When I first arrived here in 2002, I had a Verizon cell phone on a plan called something like All Across America. Since I was in fact driving my VW Westy all across America, it was perfect for me. I remember getting a call from the lovely Lisa in California one evening while I was camping beside the Clearwater River just east of Missoula, Montana. My phone worked fine there, but when I got to Metamora, nothing. It was like Metamora was not part of the plan. So it is today when it comes to high-speed Internet access. Metamora is not part of the plan.
High-speed Internet access is something we need in Metamora, like immediately. When the purchase of the MacLyn campground and campus is complete some time soon, the Whitewater Canal Byway Association will not be able to operate anywhere near as efficiently without a high-speed hook-up. Since this is a five-county regional effort, it seems to me high-speed Internet will be needed for administration as well as promotion.
Business runs on high-speed Internet.
Shopkeepers in Metamora itself are operating at a disadvantage to their counterparts in towns which have high-speed Internet. While it will cost them more for the service, it is a legitimate business expense and if used — I was going to say ‘wisely,’ but just used is enough — it means business, more business, at least potentially. And that’s what shopkeepers in Metamora deserve and should be demanding, the potential of making more money with e-commerce.
It isn’t really that we should have, it is more that we have to have it. Today, traffic on the Internet demands high speed. It just assumes you have high speed. The axis has shifted in the past couple of years, a subtle change and for people who don’t use computers, an invisible one, but you see it everywhere on the Internet.
Here’s a quick tale of woe: Yesterday I tried to listen to a tutorial which was less than two minutes long and for every two seconds of sound, I got— something like:” Hi, I’m Bob Ga.” Gone! Twenty seconds later my land-line connection had gathered enough data to blurt out, “glione. I’ll be your.” Gone again!

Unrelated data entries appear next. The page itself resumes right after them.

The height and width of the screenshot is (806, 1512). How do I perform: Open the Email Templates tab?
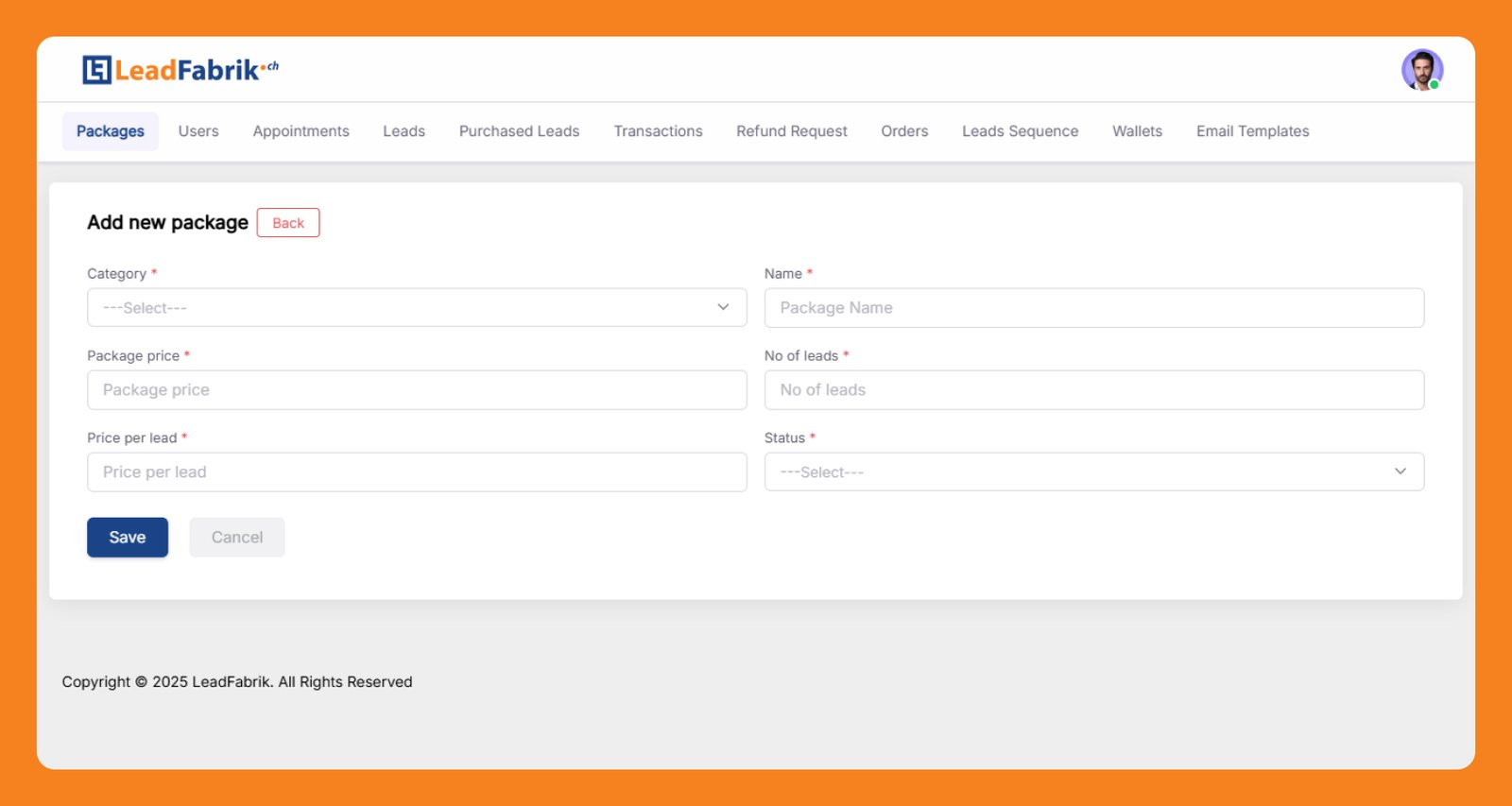point(1252,131)
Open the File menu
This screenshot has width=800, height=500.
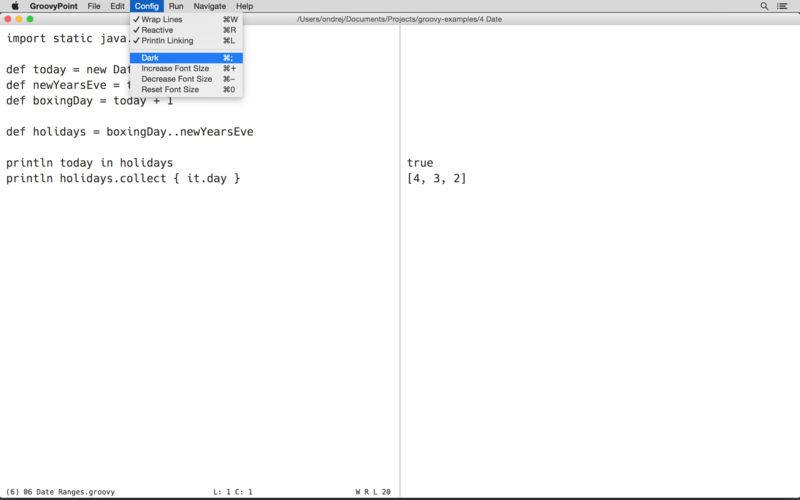pos(93,6)
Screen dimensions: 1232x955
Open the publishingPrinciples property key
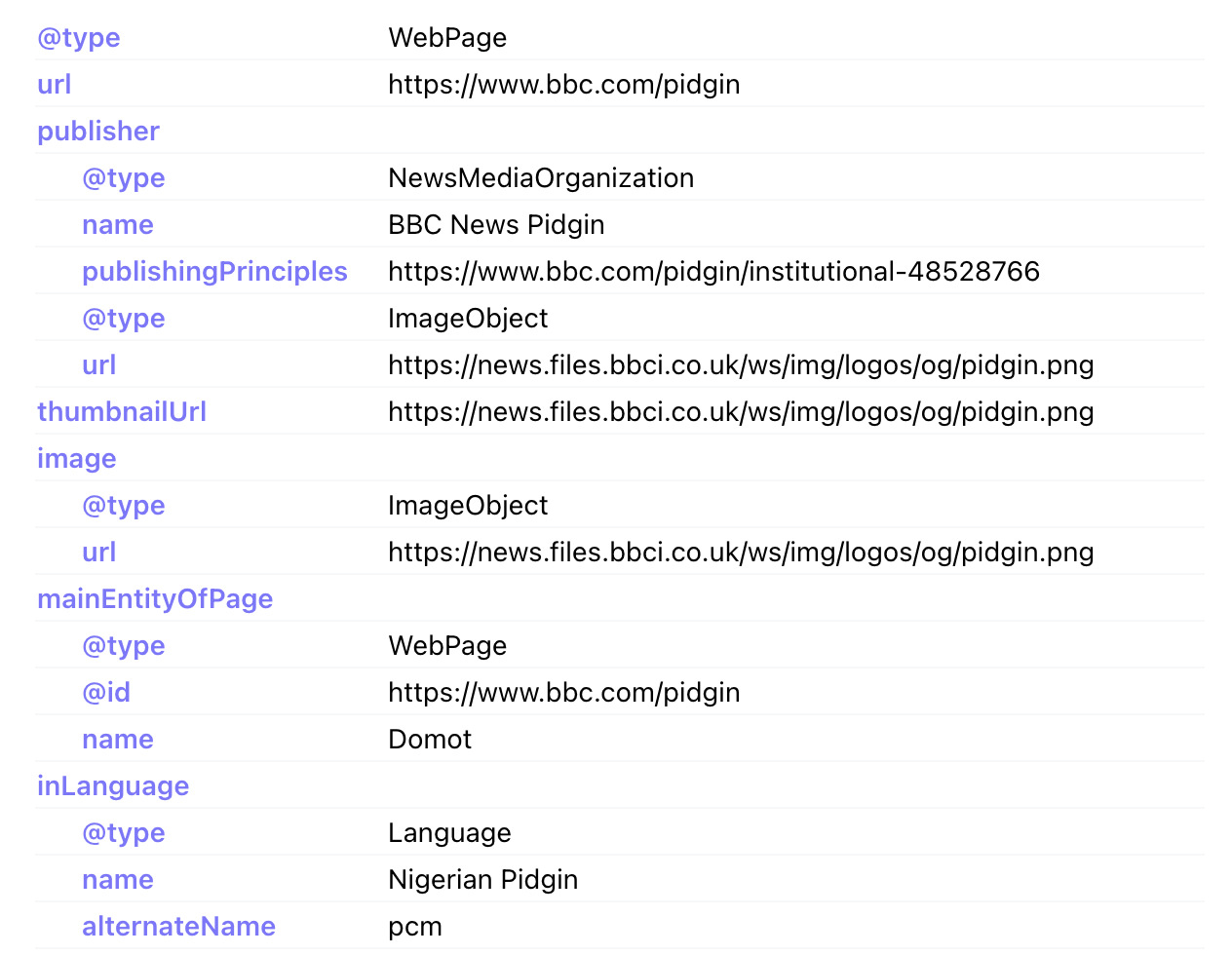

By my figuring I needed 20 seconds to get two seconds worth of tutoring, which at that rate could honestly be called merely a ‘toot.’ The lesson was 114 seconds long. I’m not good at math but by my rough estimate that would have been way too long. With high-speed Internet access, tutorials happen in real time.
Since Metamora does not have high-speed Internet service available to its many computer users (‘many’ is more than ‘several’, I hope), Metamora cannot quite operate in that virtual world of real time. (Virtual real-time, passive-aggressive behavior, what an a-contradictory world we live in.)
But maybe the strongest point in favor of establishing high-speed Internet in Metamora is education. With it we, the people who live here, can take advantage of the vast and growing free library of educational opportunities available on the World Wide Web. I was too frustrated to finish that tutorial, therefore I am a living example of the power of ignorance over intelligence, ignorance, in this case, in the form of a 46567 bps, low-speed hook-up.
Not having high-speed Internet available is detrimental to the intelligence of our citizenry and to our ability to partake in the wild world of e-commerce. What it really comes down to is Metamora’s staying on par with Brookville, Batesville, Connersville and the rest of the ‘villes’ when it comes to technology.